Three dimensional magnetic field structure of magnetic reconnection using plasma flux ropes

In nature, magnetic reconnection releases energy stored in stressed magnetic fields, and thus accelerates particles. This type of magnetic relaxation topologically rearranges magnetic field structure. In nature these processes are intrinsically 3D, whereas most models, theories and experiments are 2D, staying within the classic Sweet-Parker picture. The Reconnection Scaling eXperiment (RSX) at Los Alamos National Laboratory includes magnetic fields and current systems in the plasma that support these natural 3D fields. 2D studies have shed much light on the physics, but 3D aspects are largely unconsidered and unknown. Explanation of this behavior demands the need of a 3D picture or map. We present the B-dot probe design needed to map out the B-field structure in the plasma, and the results of the 3D merging of plasma flux ropes.

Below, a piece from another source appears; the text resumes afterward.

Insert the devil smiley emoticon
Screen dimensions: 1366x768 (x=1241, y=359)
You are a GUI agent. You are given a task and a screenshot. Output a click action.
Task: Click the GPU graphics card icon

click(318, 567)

RSX has already yielded data showing the onset, flux pileup, and stagnation of magnetic reconnection between two interacting plasma flux ropes. B-dot probe, and 3D positioner design and construction will be discussed in depth. This work was supported by the Los Alamos Laboratory Directed R{\&}D program, and the Physics Frontier Center for Magnetic Self Organization in Laboratory and Astrophysical? Plasmas, jointly funded by NSF and DOE.